Senior Engineer, Security

TL;DR

Senior Engineer, Security: Lead the design, implementation, and maintenance of security strategies and solutions to protect systems, networks, applications, and customers with an accent on cloud, application, and DevSecOps security. Focus on vulnerability assessments, SDLC security integration, incident response and post-incident remediation, and mentoring security engineers to strengthen hirify.global’s security posture.

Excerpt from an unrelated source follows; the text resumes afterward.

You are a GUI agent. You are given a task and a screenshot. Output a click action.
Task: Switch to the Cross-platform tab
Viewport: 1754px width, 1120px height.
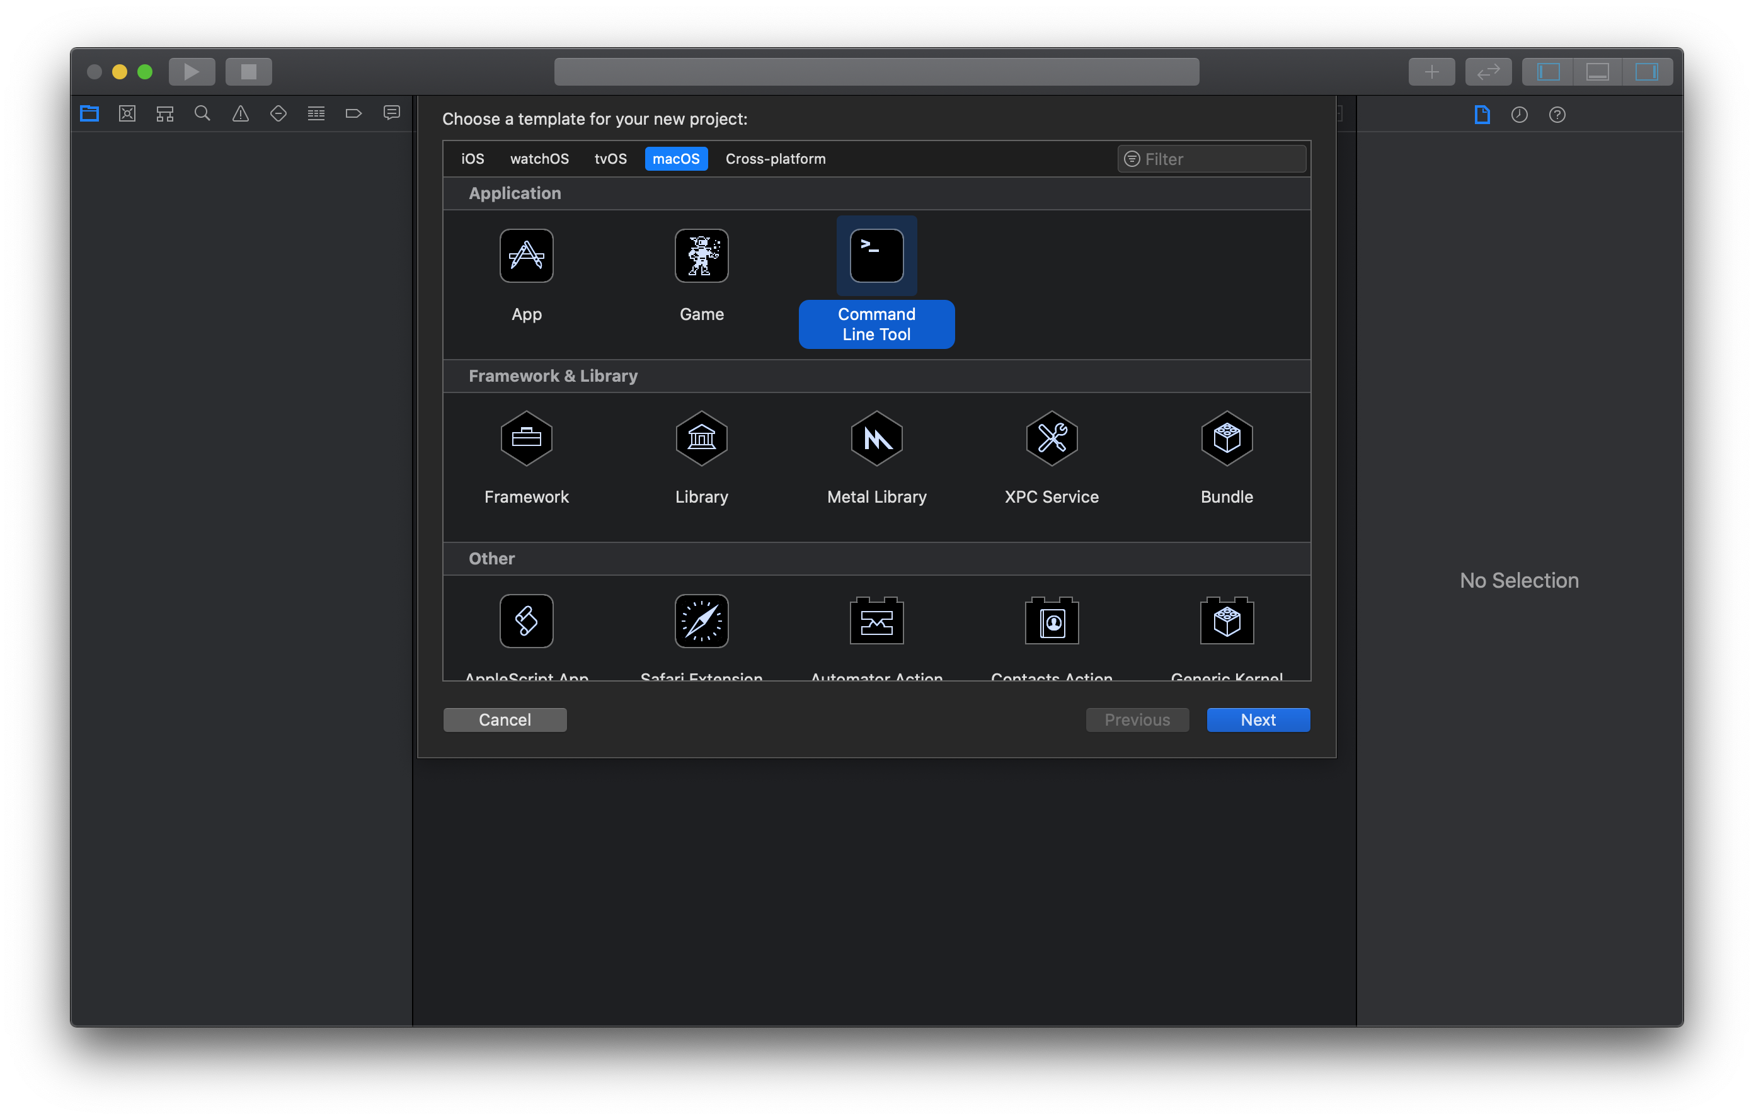point(776,159)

Location: Chicago, IL (hybrid — work from the Chicago office once a week on Tuesdays). Local candidates preferred; fully remote candidates within the US are considered for the right fit.

Company

hirify.global is the online marketplace for buying and selling new, used, and vintage musical instruments.

What you will do

• Design, implement, and maintain comprehensive security strategies for networks, systems, and applications.
• Perform security assessments to identify vulnerabilities and weaknesses across infrastructure and applications.
• Develop and enforce security policies and standards across the organization.
• Partner with development and operations to integrate security into the SDLC (DevSecOps).
• Lead incident response, run post-incident analysis, and implement corrective actions.
• Evaluate and select security technologies and tools; mentor junior security engineers.

Requirements

• Extensive experience in a relevant security domain with deep knowledge in at least one: Cloud Security, Application Security, DevSecOps, or Corporate Security.
• Hands-on experience with security frameworks and controls such as OWASP Top 10, CIS Controls, and NIST CSF.
• Hands-on experience with security tools such as EDR/XDR, WAF, SIEM, SAST/DAST, DLP, PAM, SOAR, and CASB.
• Proficiency in scripting/programming languages (e.g., Python, Java, Bash, Ruby, Node) to automate security tasks and assess vulnerabilities.
• Strong problem-solving and critical thinking under pressure, plus excellent communication skills.
• Proven track record leading security initiatives and driving projects to completion.

Culture & Benefits

• Hybrid schedule: in-office once a week on Tuesdays for Chicago-based team members.
• Comprehensive total rewards including 100% paid medical, dental, and vision premiums for eligible employees and dependents.
• Matching 401(k), generous PTO (vacation, sick/mental health days, and paid holidays), and paid sabbatical program.
• Professional development support via mentoring, 1:1 coaching, and learning platforms (e.g., Skillsoft).
• 18 weeks of gender-neutral parental leave and an annual work/life stipend.

Hiring process

• Interviews to evaluate security expertise, collaboration, and problem-solving.
• Discussion of relevant security initiatives and how experience maps to hirify.global’s security posture.